This post was written by Jovile Bartkeviciute.
BUILDING WORLD CLASS OPS TEAMS by Charity Majors (@mipsytipsy)
Charity Majors started the second day with her energetic and passionate talk about bootstrapping the ops team, highlighting the main problems and solutions.
Key concepts:
- First, you need to know and differentiate if you actually need an ops team. It does not necessarily has to be a new person in the company. And if you get an ops person it does not necessarily mean that developers are off the hook.
- Operations engineering is a very specialized skill set. It is not someone to do all the stuff that you do not want to.
- You need an ops team if you have hard operational problems: extreme reliability, extreme scalability, extreme security requirements, solving operational problems for the whole Internet. If you need an ops team- congratulations! You are doing something right.
- Regarding the hiring process, you want a unicorn – everybody does! But you cannot have one, you need to settle and sacrifice some expectations. Team building is like Jenga – need to find the pieces that fit. People have potential, but it is always a risk.
- “Devops” means that all share responsibility – developers and operations.
- Big company is more of a safety net, a startup – it all ends with you. You need people with different skillset for them, one will thrive in a gig corporation, another will not.
- When hiring, do not hire for the lack of weaknesses.
- Screen for learned helplessness. Startups cannot afford this.
- How to spot a bad ops engineer? – tweaking indefinitely, adding complexity, won’t admit that does not know things, disconnected from customer experience.
- How to lose good ops people? – Give all responsibility and no authority, stick them with all the tedious work, blameful attitude, no interesting operational problems.
Quotations:
Treat your people well.
Having people who want to work for you is a superpower.

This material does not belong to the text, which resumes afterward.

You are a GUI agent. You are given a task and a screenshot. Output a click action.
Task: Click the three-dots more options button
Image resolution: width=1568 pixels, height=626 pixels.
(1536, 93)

HUMAN OPS – SCALING TEAMS AND HANDLING INCIDENTS by David Mytton (@davidmytton)
David Mytton talked about the perfect procedure to handle the incidents with real life examples.
Key concepts:
- Cost of uptime is a capital expenditure.
- 100% uptime is impossible. You have to expect and prepare for the problems.
- When dealing with incidents, there are three stages: Prepare, Respond, Postmortem.
- Engineers should be able to solve most of the issues. if they cannot – devops team is the backup.
- Having a good checklist is essential. It avoids complexity, stress and fatigue (lessens the human error), removes the “Ego” (tendency to “wing it”, winging it is not good enough).
- The key is to have backup options – when one system is down, you need to have clear protocol and everybody aware which other system to use to, for example, communicate.
- Key credentials: making sure everybody has access and their own login.
- Understand disaster recovery.
- War Games – simulate the situation and have everybody in the team to solve it.
- After getting an alert:
- Load the response checklist
- Log into ops War Room (no non-essential info in the chat room)
- Log into JIRA
- Begin investigation
- Understand why the issue happened and make sure it does not happen again.
Quotations:
Log absolutely everything.
Have a backup option for your backup option.
EMPHATICALLY EMPATHETIC by Emma Jane Hogbin Westby (@emmajanehw)
The talk by Emma Jane Hogbin Westby was aimed at making the best out of team collaboration by using empathy to connect with each other.
Key concepts:
- Empathy is a skill that can be practiced.
- Empathy and Sympathy are not the same thing.
- Three levels of empathy:
- Level 1: collecting stories, listening and referring back
- Level 2: The biggest obstacle : thinking that your way is the only way – there are a couple ways to do one thing! Uncover motivators – understand why a person behaves one or the other way. Creative outcome based interactions- help me help you.
- Level 3: Foster creative problem solving. Seek to understand: complain about yourself from another person’s prospective, live the day trough another person’s eyes.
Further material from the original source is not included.